To solve the problem, we need to identify the pattern or rule governing the relationship between the numbers and the shapes in the image. Let's analyze the given information step by step.
Step 1: Understand the Structure
The image shows a circular arrangement with:
-
Numbers placed at the vertices of the circle.
-
Shapes (squares) placed along the edges of the circle.
- One number (18) is already filled in one of the squares.
The numbers at the vertices are:
4, 5, 8, 6, 2.
Step 2: Identify the Pattern
We need to determine how the numbers in the squares relate to the numbers at the vertices. Let's denote the vertices as follows:
- Top: 5
- Top-left: 4
- Bottom-left: 6
- Bottom-right: 2
- Top-right: 8
The squares are positioned between these vertices.

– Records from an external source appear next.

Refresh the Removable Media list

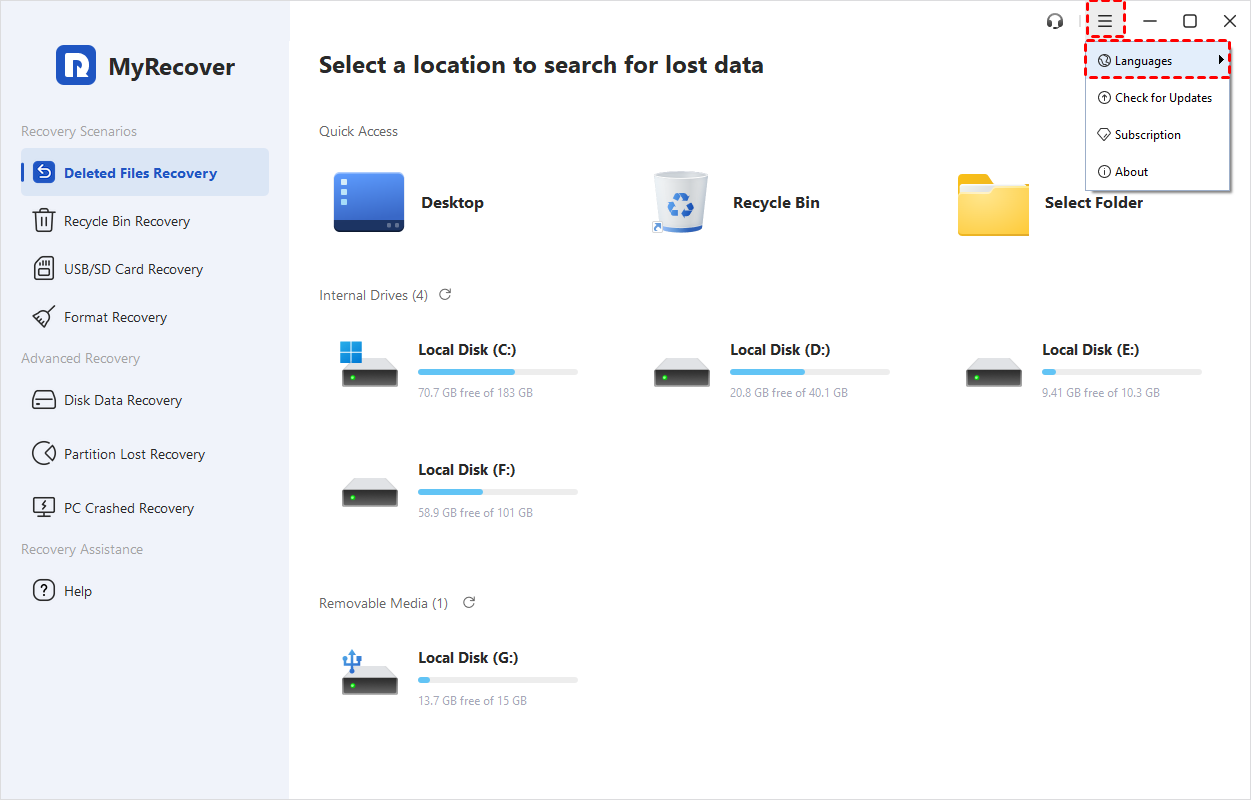click(469, 603)
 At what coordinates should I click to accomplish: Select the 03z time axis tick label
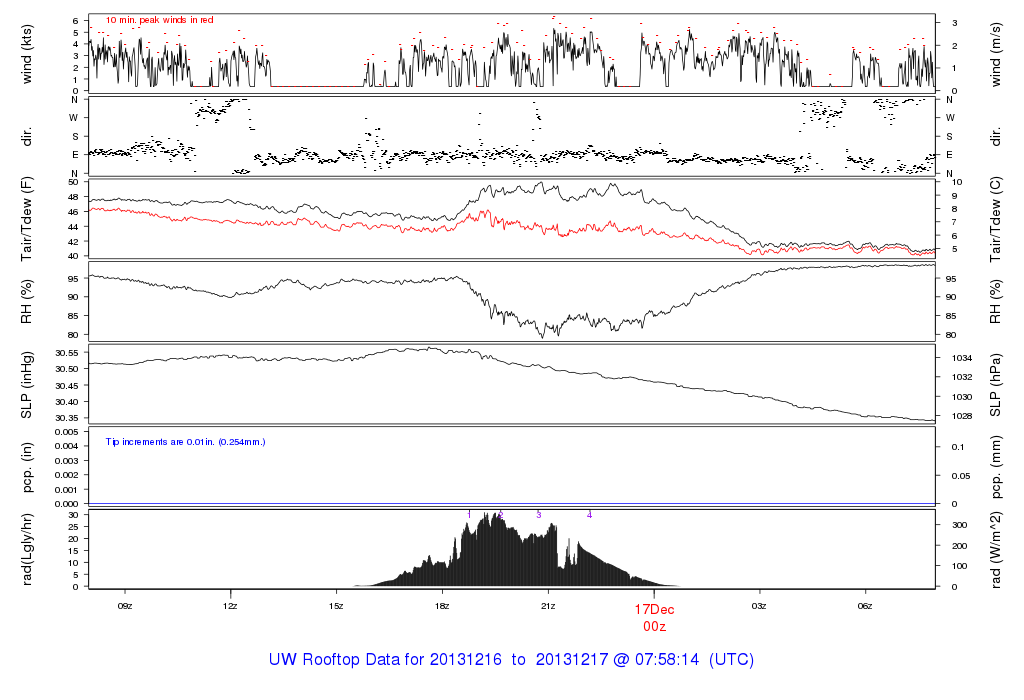pos(759,605)
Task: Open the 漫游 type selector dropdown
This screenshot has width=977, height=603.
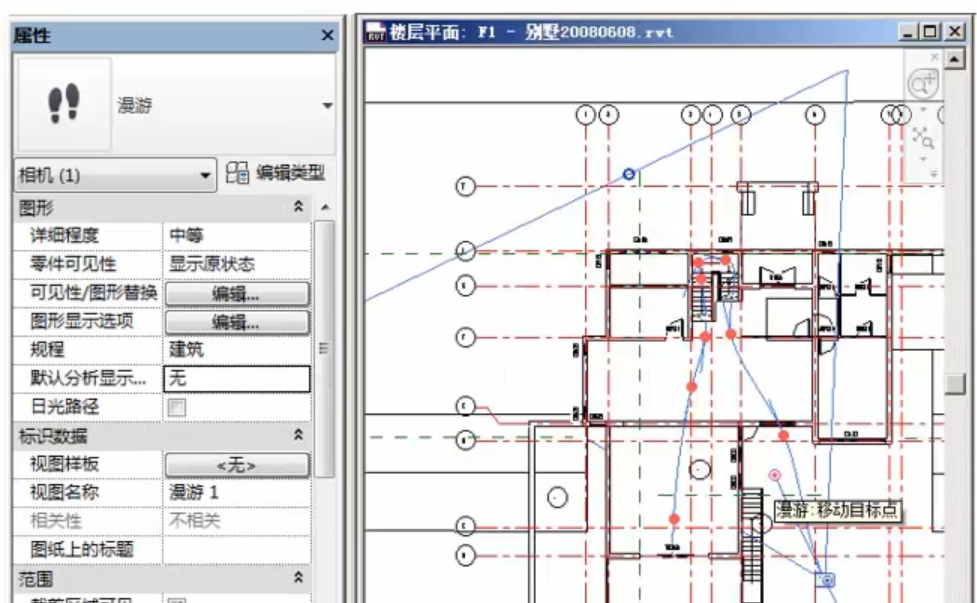Action: click(x=327, y=105)
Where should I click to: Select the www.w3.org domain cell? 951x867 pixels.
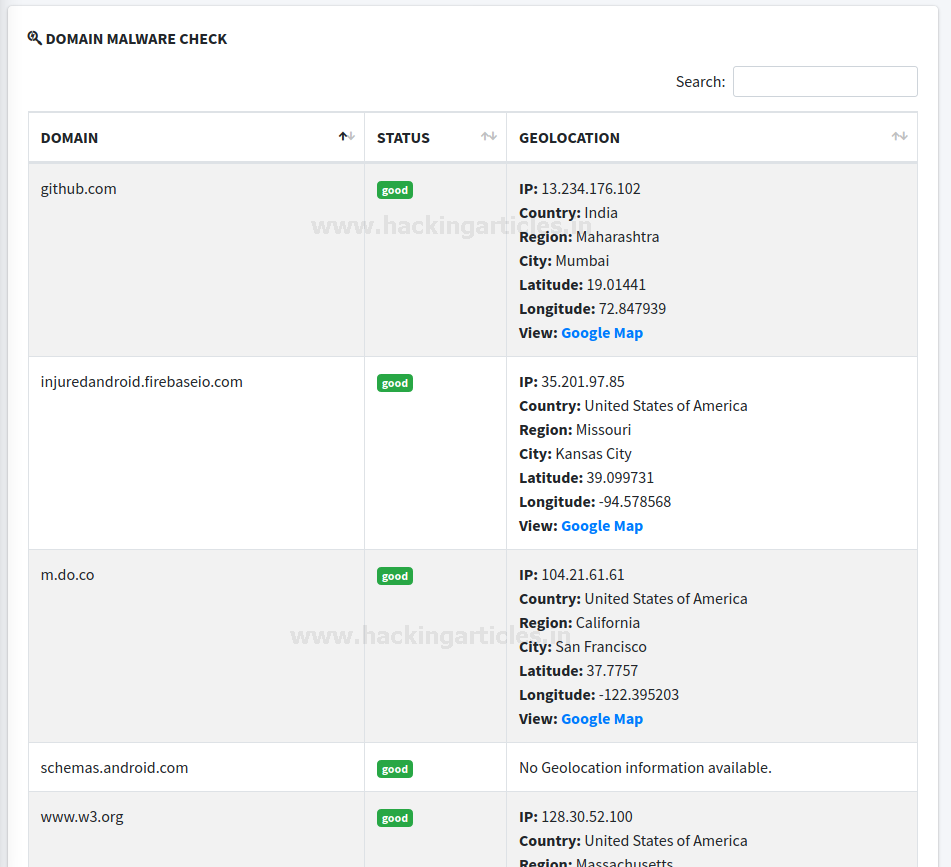coord(197,829)
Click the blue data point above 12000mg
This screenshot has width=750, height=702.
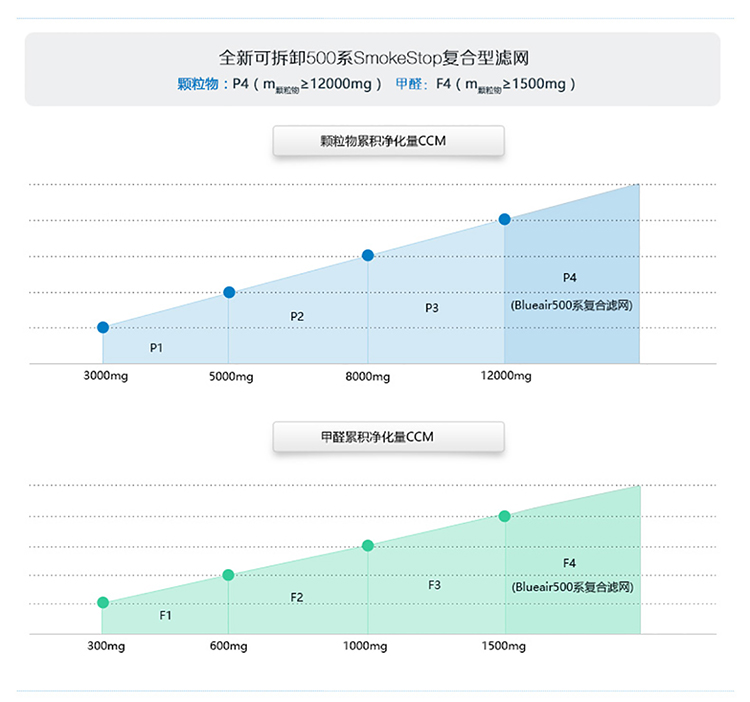[505, 219]
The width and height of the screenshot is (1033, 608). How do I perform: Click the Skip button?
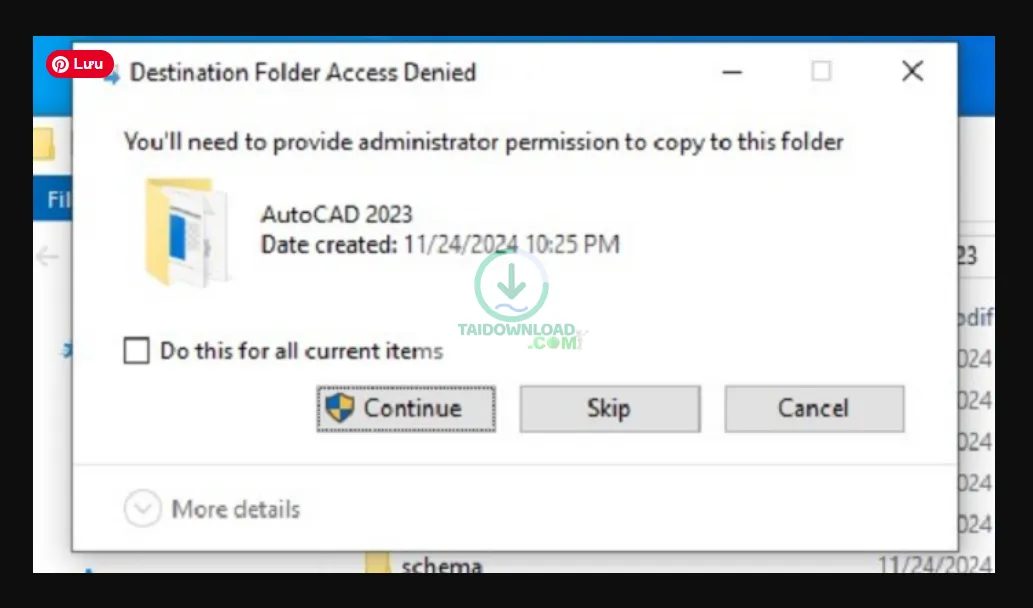609,408
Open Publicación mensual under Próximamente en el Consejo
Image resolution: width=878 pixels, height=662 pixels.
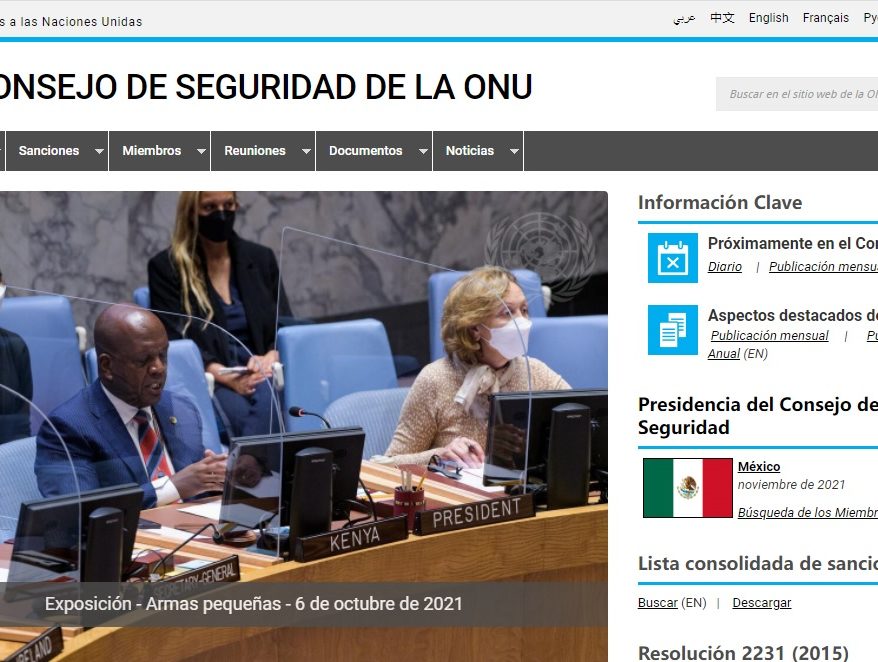822,266
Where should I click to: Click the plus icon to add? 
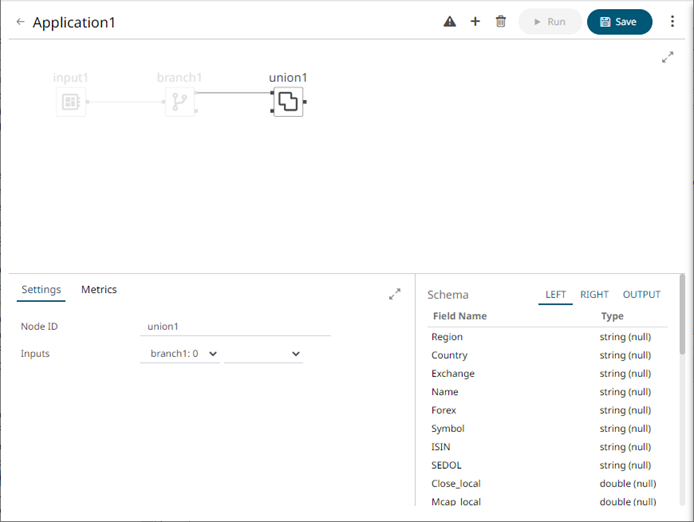point(475,22)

We need to find a consistent rule that applies to all squares.
Step 3: Analyze the Given Square (18)
The square labeled "18" is located between the vertices labeled "8" and "2". This suggests that the number in each square might be derived from the two adjacent vertex numbers.
#### Hypothesis: Multiplication
Let's test if the number in each square is the product of the two adjacent vertex numbers:
- For the square labeled "18":
\[
8 \times 2 = 18
\]
This matches the given value.
Step 4: Apply the Rule to Other Squares
Now, let's apply the multiplication rule to the other squares:
1.
Square between 4 and 5:
\[
4 \times 5 = 20
\]
2.
Square between 5 and 8:
\[
5 \times 8 = 40
\]
3.
Square between 8 and 6:
\[
8 \times 6 = 48
\]
4.
Square between 6 and 2:
\[
6 \times 2 = 12
\]
Step 5: Verify the Solution
The multiplication rule consistently produces the values for all squares:
- Between 4 and 5: 20
- Between 5 and 8: 40
- Between 8 and 6: 48
- Between 6 and 2: 12
- Between 2 and 8: 18 (already given)
Final Answer
The numbers in the squares are:
\[
\boxed{20, 40, 48, 12}
\]
Parent Tip: Review the logic above to help your child master the concept of magic hexagon worksheet.